Christoph Weber-Berg: Unsere Landeskirche hat rechtsstaatliche Strukturen. Ich bin überzeugt, dass jede Religionsgemeinschaft, die eine mit unserer Landeskirche vergleichbare öffentlich-rechtliche Anerkennung will, sich auch auf kommunaler und kantonaler Ebene solche rechtsstaatliche Strukturen mit öffentlich einsehbaren Finanzen geben muss. Dazu gehört eine transparente Ausbildung der Geistlichen. Ebenso nicht nur das Anerkennen, sondern das Mittragen der Werte unserer Kultur. Wenn diese Bedingungen erfüllt sind, sehe ich für andere Religionen überhaupt kein Hindernis, diesen Status zu erhalten.

Diese Bedingungen erfüllen muslimische Gemeinschaften in der Schweiz noch nicht. 

Bis jetzt nicht. Muslime sind in Vereinen nach schweizerischem Recht organisiert. Je länger je mehr Generationen von Muslimen hier leben, desto mehr sind sie mit den eben genannten Strukturen vertraut. Wenn der Wille wirklich da ist, sich solche Strukturen zu geben, wird man Mittel und Wege zur Anerkennung finden.

Soll es in der Schweiz eine staatlich anerkannte Ausbildung für Imame geben?

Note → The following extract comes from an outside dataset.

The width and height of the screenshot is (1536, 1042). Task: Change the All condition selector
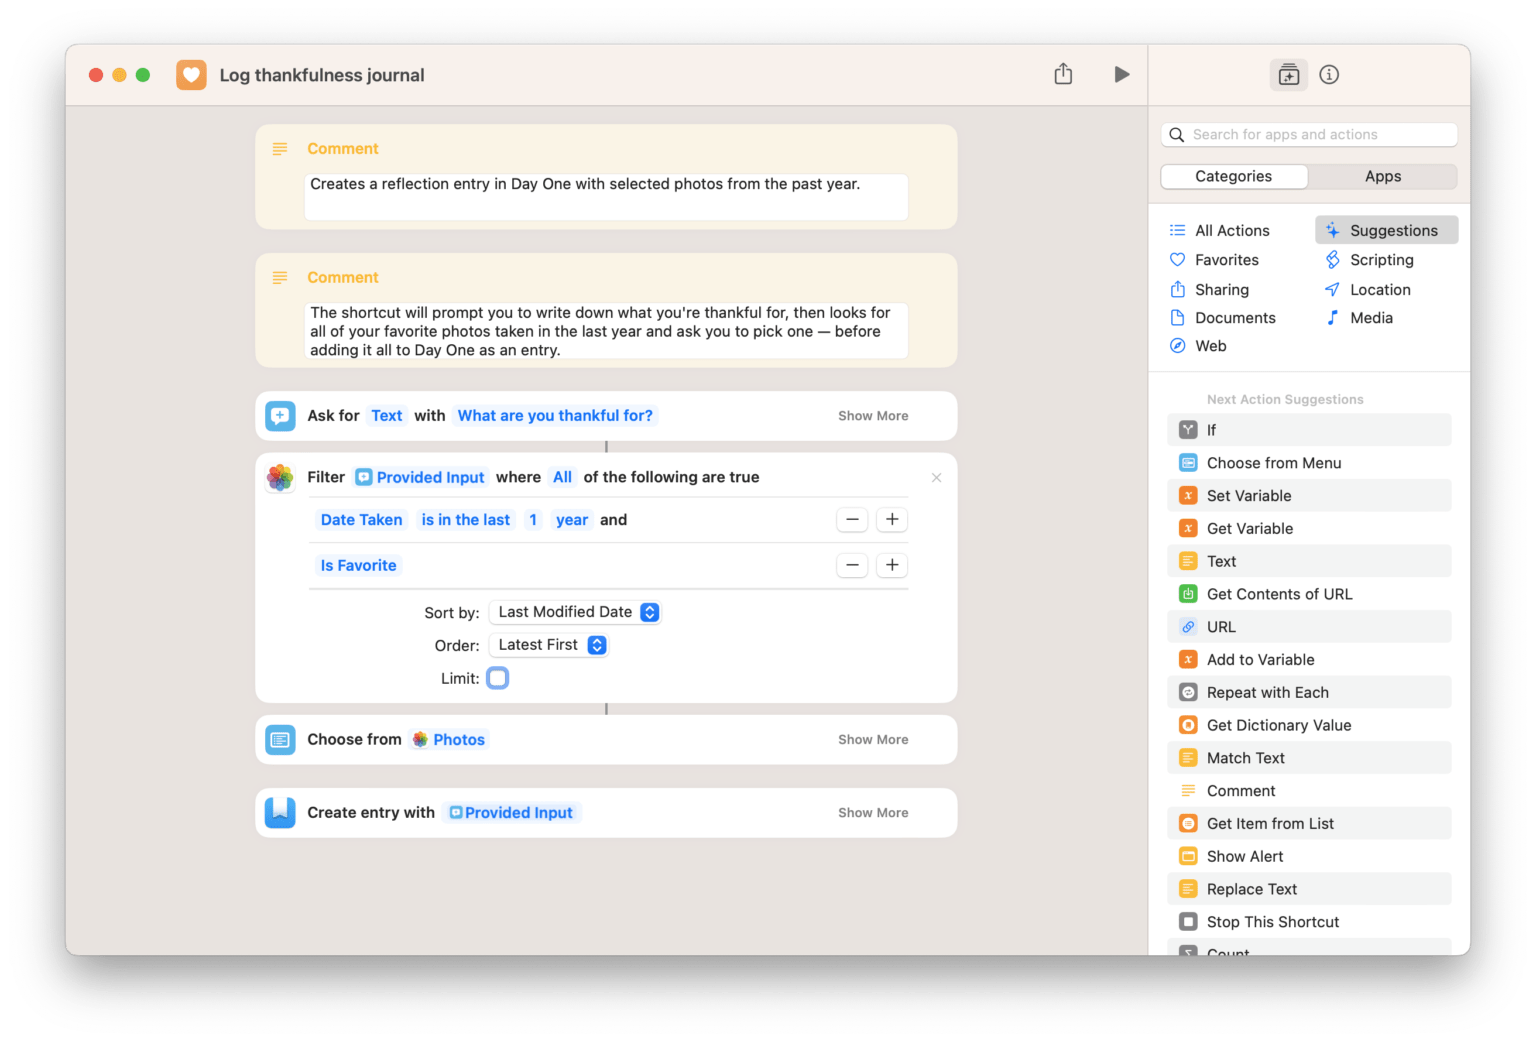(x=562, y=478)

Ich befürworte dies sehr – sei es jetzt an staatlichen Universitäten oder an unabhängigen, aber staatlich beaufsichtigten theologischen Hochschulen – so wie es bei unseren Geistlichen auch geschieht. So gäbe es künftig Imame, die breiter gebildet und mit unserer Kultur besser vertraut sind. Ich weiss, dass auch viele Muslime Mühe mit Imamen haben, die zum Beispiel kein Deutsch sprechen, und deren Ausbildung in der Schweiz begrüssen würden.